Farm-girl Freedom

There’s a song by Alan Jackson that says, She’s gone country, look at them boots. She’s gone country, back to her roots. She’s gone country, a new kind of suit. She’s gone country, here she comes.”

You know what? I like that.

There’s a lot of freedom in going country.

I love throwing on my rubber boots and trekking out to the coop in the morning to let out the girls. My hair isn’t done. My pajama pants are still on. And my face hasn’t seen a slick of paint. It’s a beautiful thing…maybe not for my neighbors, but for me…it’s refreshing.

My mother lived on a farm until age five, and my father grew up on a full-fledged hobby farm.
I believe that country blood filtered into my veins:

Age Nine
We moved to the farming city of Hamilton. While our house was being built, we rented a small house on a pig farm.

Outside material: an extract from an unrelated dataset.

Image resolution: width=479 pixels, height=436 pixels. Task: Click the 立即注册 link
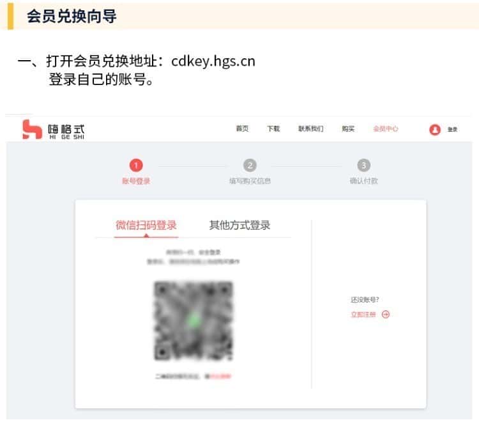tap(363, 315)
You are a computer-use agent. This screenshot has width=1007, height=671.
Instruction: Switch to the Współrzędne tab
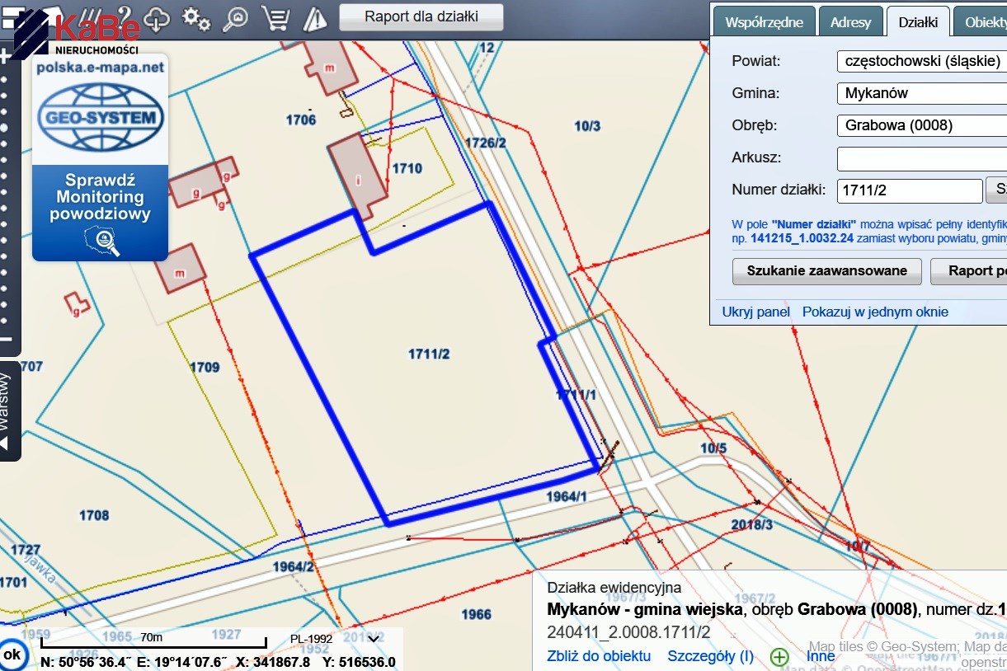point(764,22)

Five months later, we moved into our home across from a cow farm. On the lot next to us was a field of tall weeds. I decided to make a fort using my dad’s clippers. I cut out a spot and put down a blanket. It was fanciful fun until I noticed that I had company. Hanging inches from my head was a large yellow and black spider and a white and brown-striped one was crawling up my leg.

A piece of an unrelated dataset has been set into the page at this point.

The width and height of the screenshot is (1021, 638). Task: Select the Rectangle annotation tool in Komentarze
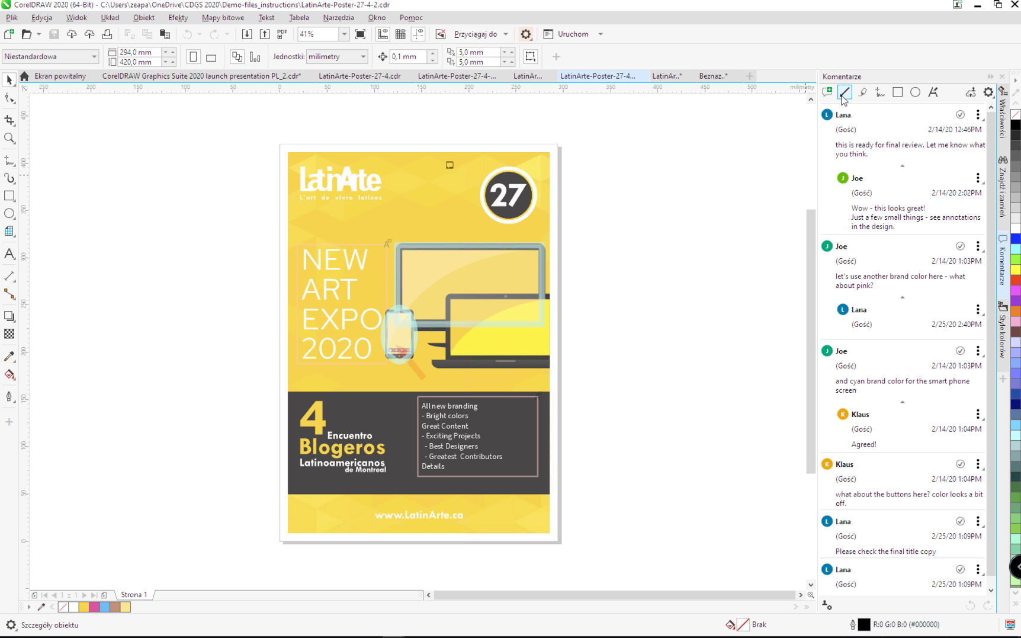(897, 92)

Sister Carmen styling in her jeans.
Me, trying to be a pig whisperer



Age Ten
My dad taught me how to shoot a 22 rifle. He also taught me that when the safety is off, I had to keep it pointed at the ground and not at my sister. (What can I say? I was hyper.)
Dad also taught me how to fish and bait my own hook.
Aunt Sandy’s horse obstacle day

Age Eleven 
My Aunt Sandy, who has a horse farm, taught me how to ride.
Age Fourteen
I mucked out my first horse stable at a friend’s house.

Age Seventeen
I got bucked off a horse named Hershey. (But I rode that sucker for a good three minutes before he jolted me into the cornfield!)




Age Twenty-Six

I rode with my 21-month daughter on a horse named Midnight.
Age Twenty-Seven
Cordero Family Farm began with two hens and six chicks.